A block of data
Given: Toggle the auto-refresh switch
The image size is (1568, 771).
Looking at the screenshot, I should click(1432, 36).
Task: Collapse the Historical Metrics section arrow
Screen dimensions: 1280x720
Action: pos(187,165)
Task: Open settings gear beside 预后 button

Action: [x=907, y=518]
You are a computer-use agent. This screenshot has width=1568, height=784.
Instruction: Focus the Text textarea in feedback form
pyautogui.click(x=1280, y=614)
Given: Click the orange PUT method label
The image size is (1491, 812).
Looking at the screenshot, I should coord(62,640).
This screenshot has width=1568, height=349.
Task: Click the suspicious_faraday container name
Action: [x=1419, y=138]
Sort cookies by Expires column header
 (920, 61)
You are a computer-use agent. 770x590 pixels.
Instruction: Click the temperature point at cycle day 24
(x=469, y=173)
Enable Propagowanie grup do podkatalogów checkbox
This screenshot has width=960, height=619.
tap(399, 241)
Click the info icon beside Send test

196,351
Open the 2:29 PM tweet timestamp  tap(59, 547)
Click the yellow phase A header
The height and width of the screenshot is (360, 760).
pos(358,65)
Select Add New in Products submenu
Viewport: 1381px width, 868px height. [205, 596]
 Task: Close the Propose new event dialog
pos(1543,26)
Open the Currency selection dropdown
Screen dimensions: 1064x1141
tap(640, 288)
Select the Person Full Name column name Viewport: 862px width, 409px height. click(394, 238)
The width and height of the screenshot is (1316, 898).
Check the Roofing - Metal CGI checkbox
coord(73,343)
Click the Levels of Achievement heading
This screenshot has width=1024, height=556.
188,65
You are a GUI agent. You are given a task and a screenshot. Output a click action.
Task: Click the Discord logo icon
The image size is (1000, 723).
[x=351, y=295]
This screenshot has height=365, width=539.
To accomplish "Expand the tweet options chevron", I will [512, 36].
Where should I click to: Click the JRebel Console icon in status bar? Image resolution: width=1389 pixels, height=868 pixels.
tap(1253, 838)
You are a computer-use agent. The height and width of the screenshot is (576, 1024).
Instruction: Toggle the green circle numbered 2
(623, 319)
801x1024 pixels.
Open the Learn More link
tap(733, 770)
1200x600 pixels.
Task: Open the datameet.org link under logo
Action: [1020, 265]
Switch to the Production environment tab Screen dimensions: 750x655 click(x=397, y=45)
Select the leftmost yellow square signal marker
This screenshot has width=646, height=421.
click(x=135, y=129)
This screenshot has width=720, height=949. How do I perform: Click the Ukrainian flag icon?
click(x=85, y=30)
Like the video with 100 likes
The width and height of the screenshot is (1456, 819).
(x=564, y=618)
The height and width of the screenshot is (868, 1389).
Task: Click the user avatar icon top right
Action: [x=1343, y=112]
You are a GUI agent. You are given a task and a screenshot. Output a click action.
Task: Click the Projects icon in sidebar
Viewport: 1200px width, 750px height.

**Aim of the task**
Print the lines of the data above again without any alteration, starting at the line that contains "Open the 2:29" and ending at the line that contains "Select the Person", both included.

**Exercise response**
Open the 2:29 PM tweet timestamp  tap(59, 547)
Click the yellow phase A header
The height and width of the screenshot is (360, 760).
pos(358,65)
Select Add New in Products submenu
Viewport: 1381px width, 868px height. [205, 596]
 Task: Close the Propose new event dialog
pos(1543,26)
Open the Currency selection dropdown
Screen dimensions: 1064x1141
tap(640, 288)
Select the Person Full Name column name Viewport: 862px width, 409px height. click(394, 238)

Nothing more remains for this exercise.